Fakat ikinci paragrafta ifade ettiğimiz gibi, bu bir çelişkidir. Dünya Firavunlara kalmadığı gibi Amerikalılara da kalmaz. Zulümle abad olanın âhiri berbat olur. Mülk; devletse, iktidarsa, zenginlikse, özgürlükse ve onun ayakta kalması ve devam etmesi hakkaniyete, adalete dayanmıyorsa, mülkün fesada gitmesi mukadderdir. Aksi olsa, her şey adalet çerçevesinde gerçekleşse bile yine mülkün bekâsı yoktur. Söz Yunus Emre’nin dediği gibidir: Mal da yalan mülk te yalan/ Var biraz da sen oyalan!/
Bu dünya, uzay, insanların mülkü olsaydı, Amerikalılar yahut onun benzeri ülkeler güneşi de mülkleştirirdi. Elektrikten para aldıkları gibi güneşin ışığından ve ısısından istifade etmek isteyenlerden de para isterlerdi! Evet, aynen âyette ifade buyrulduğu üzere: “Yoksa onların mülkte bir payı mı var? Öyle olsa, insanlara bir zerre bile vermezler. “
Mülk kiminse din de onundur! Mülkü olan ancak kurallar koyabilir. Helal haram, iyi kötü, doğru yanlış mülkün sahibine aittir. Her işte hüküm Allah’ındır. Allah’ın dünya, âhiret, cennet ve cehennem gibi daha nice mülkleri var. Her birinin yegâne hükümdarı O Yüce Zât’tır. Mülklerinde neyi nasıl yapacağına kararı verecek olan O’dur. İnsana düşen bu gerçeklerin farkına varıp Rabbine teslim olmak ve adam gibi bir kulluk yapmaktan ibarettir.

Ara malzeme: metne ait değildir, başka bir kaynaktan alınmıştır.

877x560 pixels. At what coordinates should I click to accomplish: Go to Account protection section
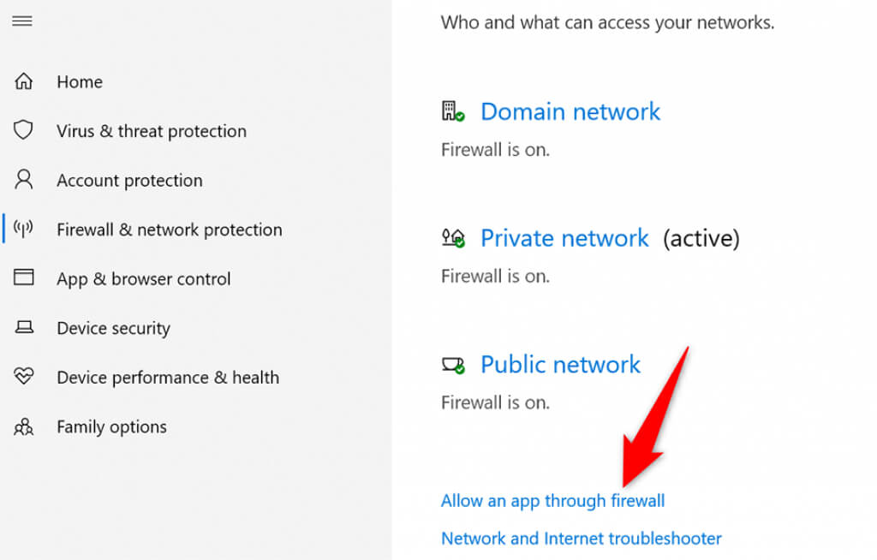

Sonuç: İnsanın bilgisi ve yetkisi sınırlıdır. Kullandığı bilgi ve varlıktaki tasarruf yetkisi onun ahiret eğitimi içindir ve buna bağlı dünya sınavı sorularından ibarettir. Şükür ki Rabbimiz insanın azgınlığına ket vurmuştur. Allah’ın mülkünde şeriki yoktur. Haşa, insan Allah’ın ortağı değildir. Allah mülkünü insanla beraber yönetmemektedir. Zaten aksi olsaydı mülkün düzeni bozulur, ilahî düzen ve adalet sona erer fesat yerleri ve gökleri parçalardı.